**Directions for this task**
Determine which lines of the records include the word "computer", and copy them.

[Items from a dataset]
= Beginning of Section =
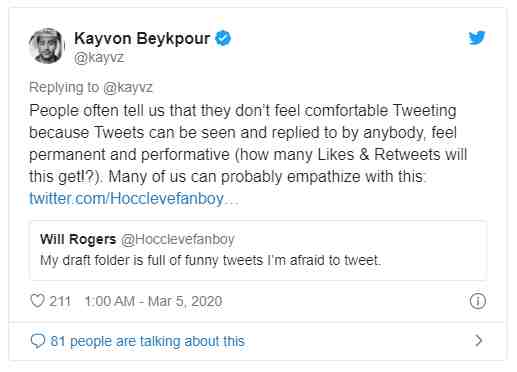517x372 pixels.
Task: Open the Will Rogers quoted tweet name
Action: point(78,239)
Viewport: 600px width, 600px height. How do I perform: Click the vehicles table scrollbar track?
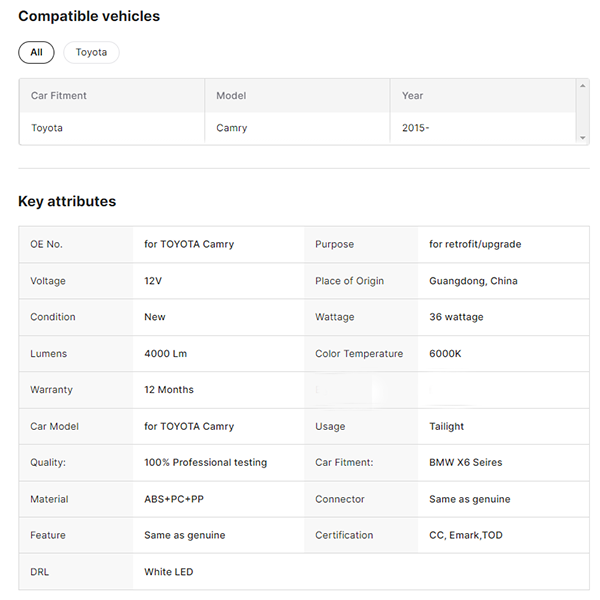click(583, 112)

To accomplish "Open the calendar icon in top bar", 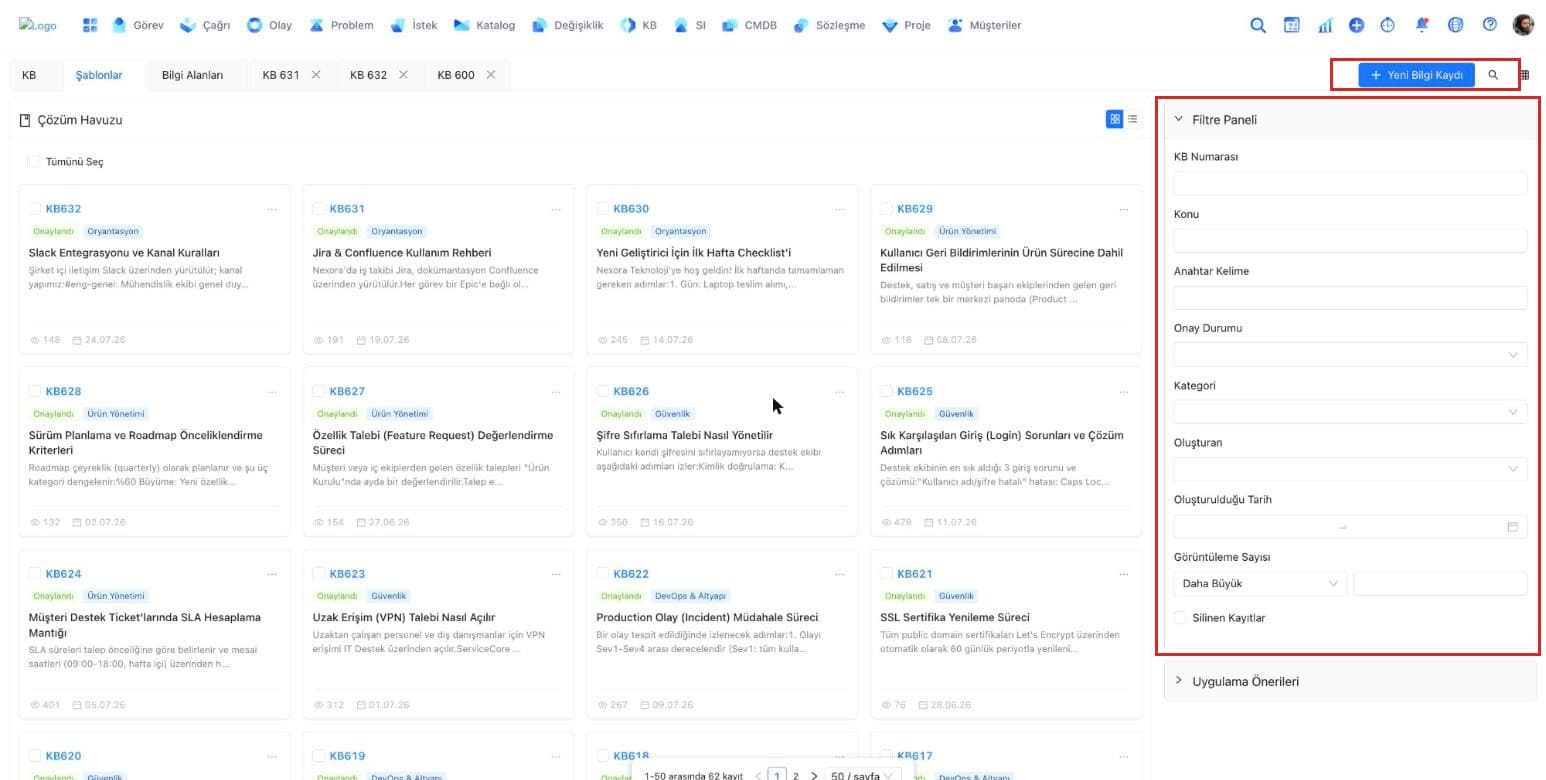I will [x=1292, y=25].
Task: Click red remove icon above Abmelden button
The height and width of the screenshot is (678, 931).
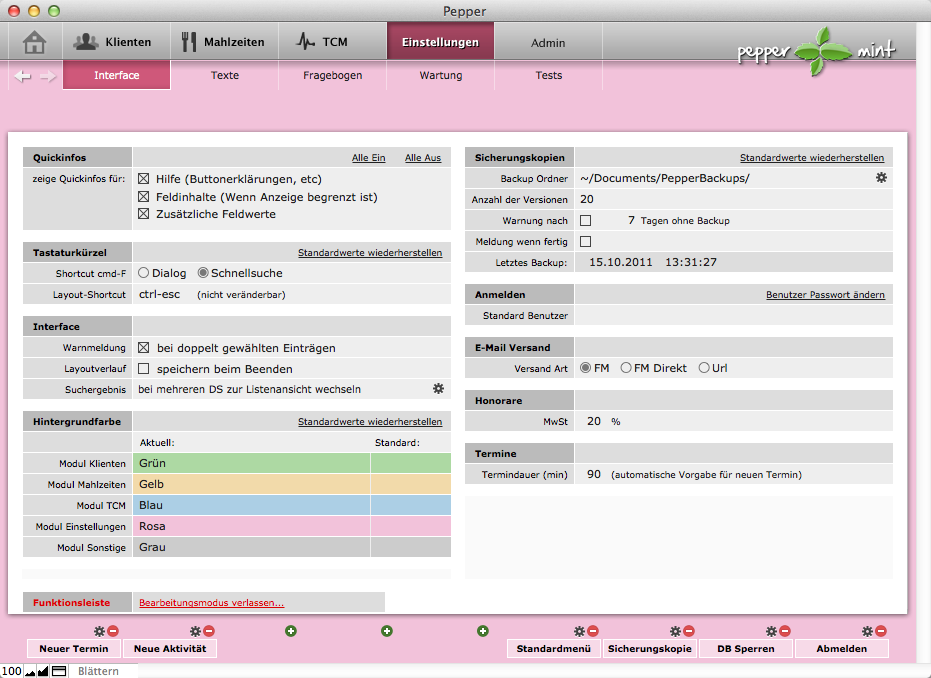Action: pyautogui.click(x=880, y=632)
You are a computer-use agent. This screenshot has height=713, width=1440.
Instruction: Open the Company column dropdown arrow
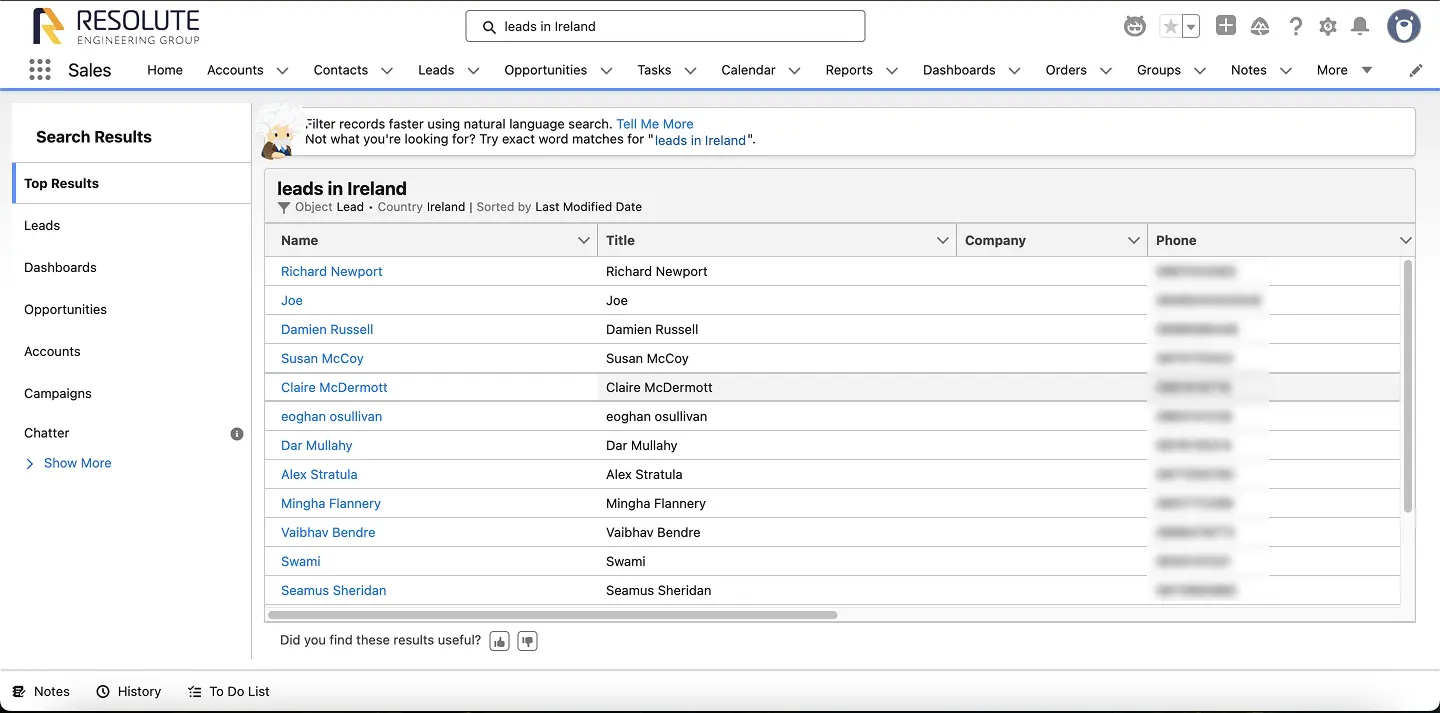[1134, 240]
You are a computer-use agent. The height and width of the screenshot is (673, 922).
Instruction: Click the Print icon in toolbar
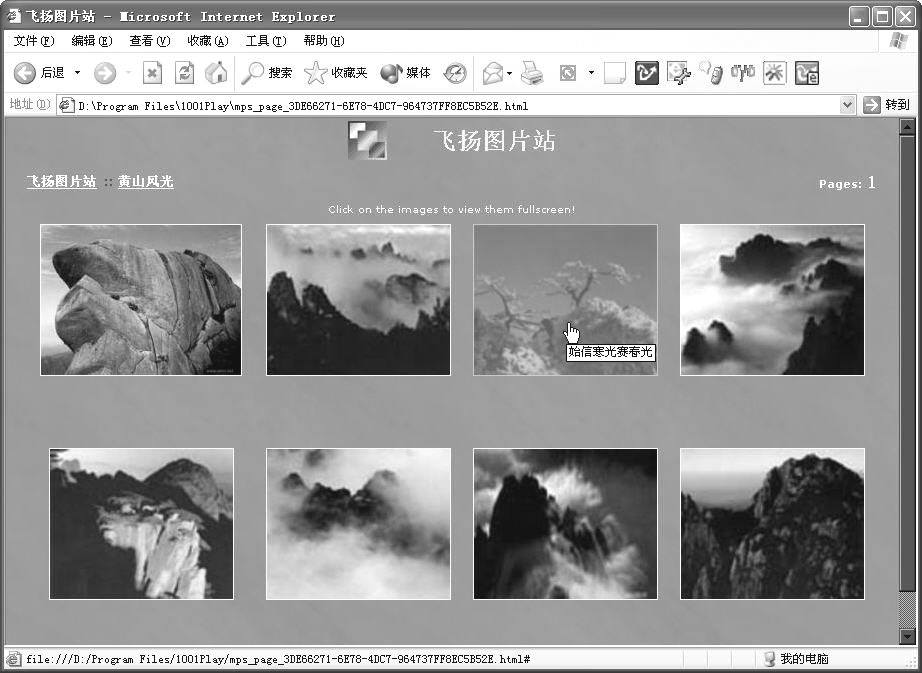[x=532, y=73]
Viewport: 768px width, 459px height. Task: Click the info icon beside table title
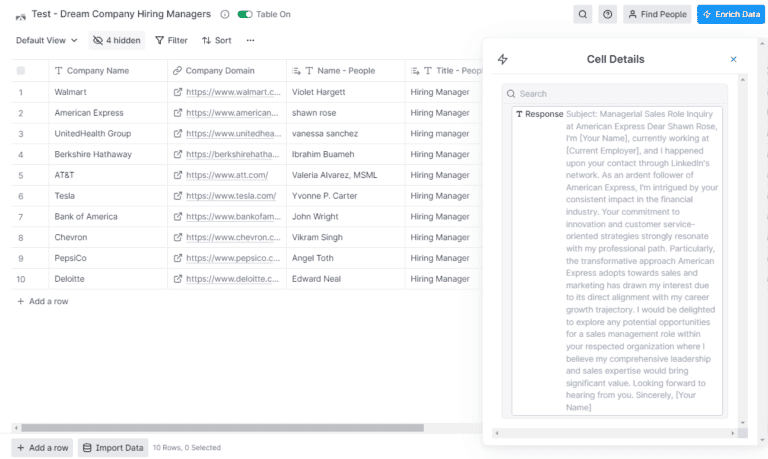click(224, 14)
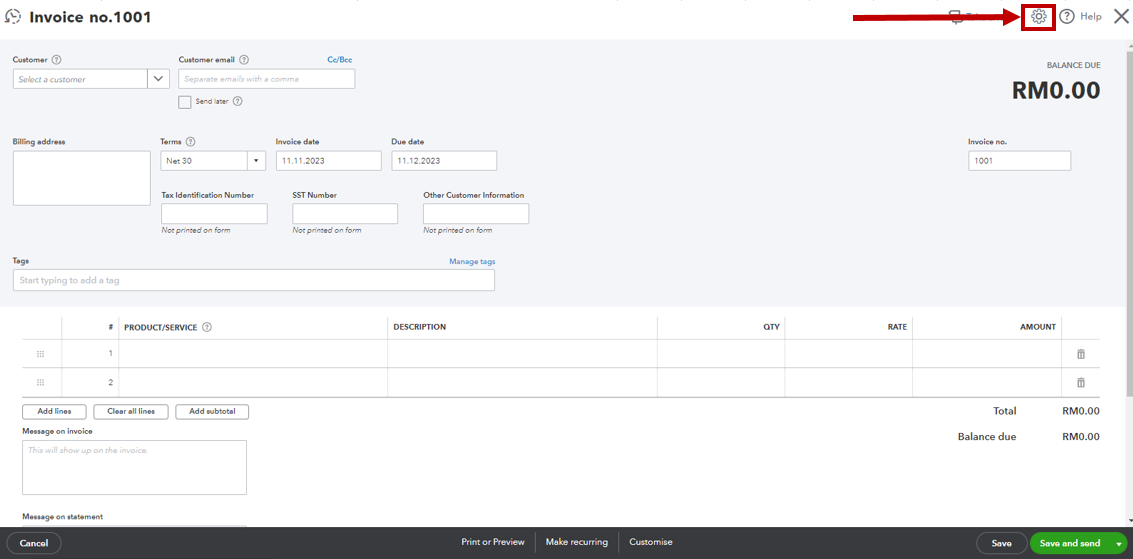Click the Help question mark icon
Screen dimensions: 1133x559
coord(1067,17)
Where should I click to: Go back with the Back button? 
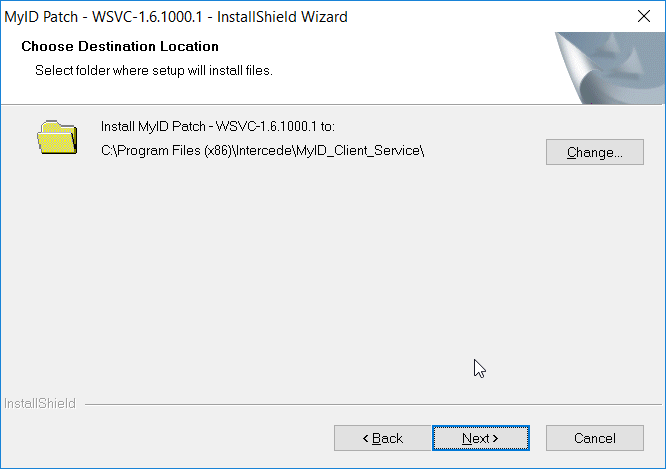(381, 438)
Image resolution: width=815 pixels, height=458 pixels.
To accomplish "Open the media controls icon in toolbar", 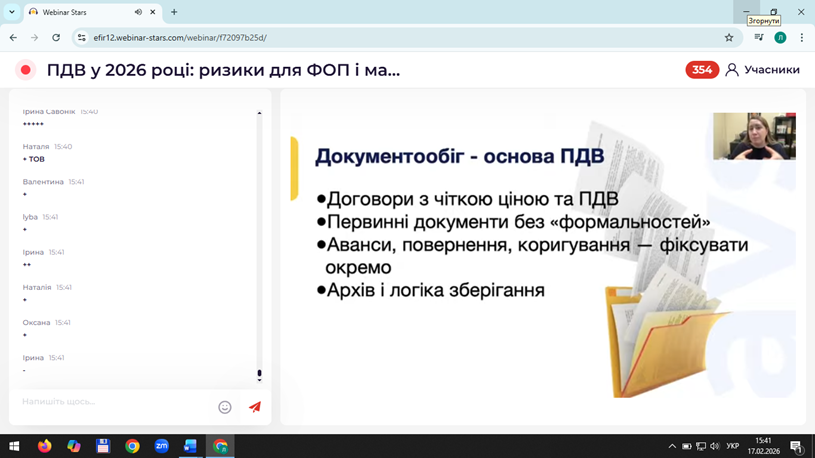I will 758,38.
= End of Section =
**Written solution**
You are a computer-use agent. This screenshot has height=713, width=1440.
You are a computer-use agent. The height and width of the screenshot is (673, 922).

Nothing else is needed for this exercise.